LIBERAL ARTS EDUCATION MORE IMPORTANT THAN EVER
By Joanne V. Creighton
During the week of November
15, nearly 300 colleges and universities from around the country
carried out a special series of outreach activities aimed at middle
and high school students as part of the first-ever "National College
Week." Organized by the U.S. Department of Education and numerous
organizations, National College Week sought to drive home the
message that, with proper academic preparation and informed financial
planning, Americans can achieve their dreams of a college education.
It is an important message: American students and their parents
should know that college education is both attainable and affordable,
in part through the wide-ranging loan and grant programs made
available by national and state governments, private organizations,
and by colleges and universities themselves.

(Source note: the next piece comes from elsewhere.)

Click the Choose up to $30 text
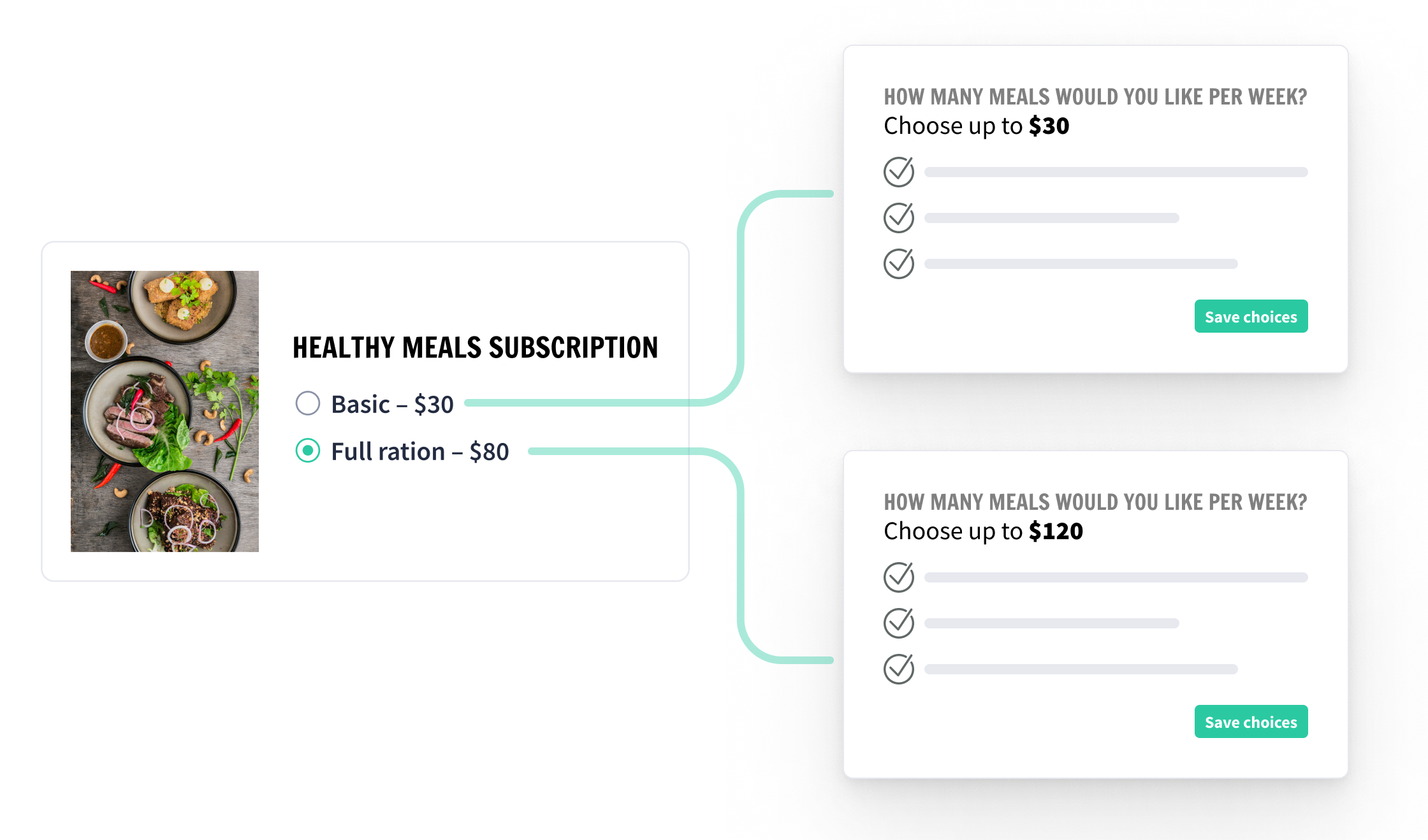The height and width of the screenshot is (840, 1428). [x=977, y=126]
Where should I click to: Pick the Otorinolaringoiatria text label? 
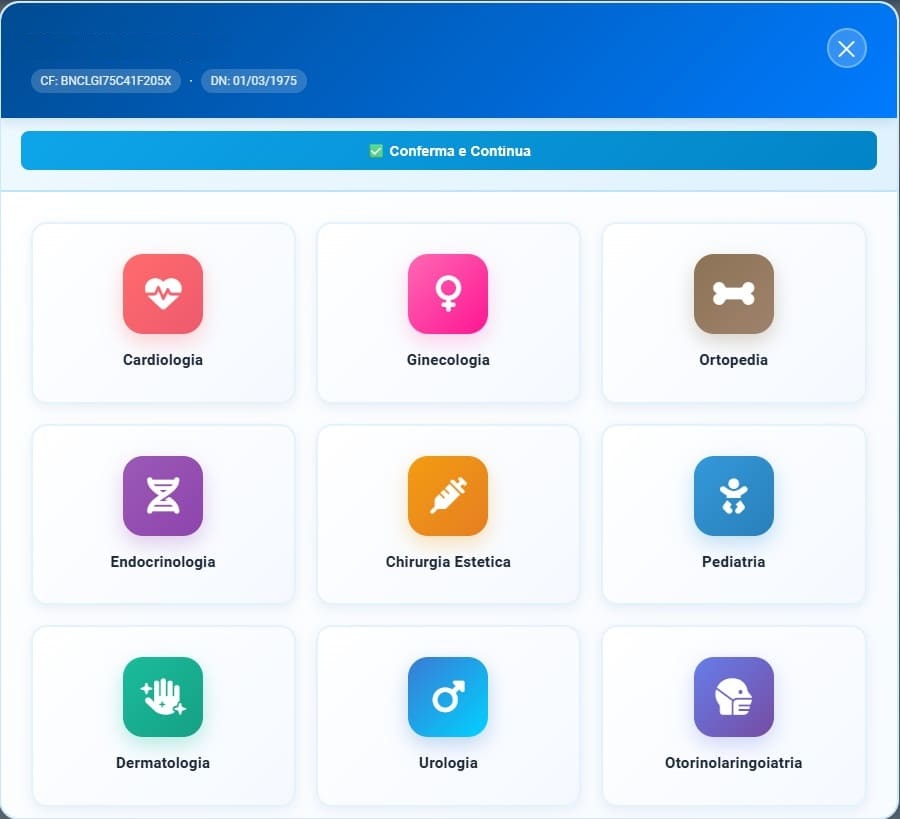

This might also be a good time to ask a more fundamental question:
is higher education good for America? In other words, are we educating
young people as effectively as possible to meet our challenging
future?
Certainly, study after study shows that those with college degrees
enjoy, on average, a higher degree of financial success than many
of their counterparts who have attained only a high school diploma.
But the economic benefits should be only one reason, and not the
most important, for a national effort to bring more students to
college.
If we are to navigate skillfully the turbulent changes of the
twenty-first century, we must educate students not only to process
information effectively, but to think wisely and well. To my mind,
nothing fosters that end better than a liberal arts education.
Now I know to some people liberal education -- the disinterested
pursuit of knowledge as its own end without immediate application
-- may seem like an outdated idea appropriate for an aristocratic
elite of an earlier age, but not now useful for those of us who
must work and deal with the day-to-day, ever-changing, modern
world. On the contrary, I'm convinced that now more than ever
a liberal arts education "works." Let me first defend its "nonutilitarian"
nature.
I believe some vestiges of the ivory tower should coexist with
the fast-track, high-tech world. We still need havens where the
serenity of a contemplative mind can be fostered: where the joys
of learning for learning's sake are appreciated; where students
can ponder great books without regard for their vocational application.
Liberal education at its best is, in fact, revolutionary. It transforms
students; it awakens them to a fuller life of the mind; it causes
them to question their goals and values; it makes them better
companions to themselves. "The soul selects her own society, then
shuts the door," says Emily Dickinson, and it is certainly true---as
Lily Tomlin has added---that "we're all in this alone." But, it
is also true that "we're all in this together," bounded each to
each, through culture and history and through our shared use of
this finite planet. Much can be learned about the continuities
as well as the changes in human history by studying the liberal
arts and sciences. It has been said, for example, that the forms
of art reflect the history of humanity ever more truthfully than
documents; and what pleasures they have to offer to the human
spirit as well.
To be sure, majoring in art or ancient history, philosophy, dance
or physics or any other number of liberal arts subjects might
seem downright impractical. "What are you doing to do with it?"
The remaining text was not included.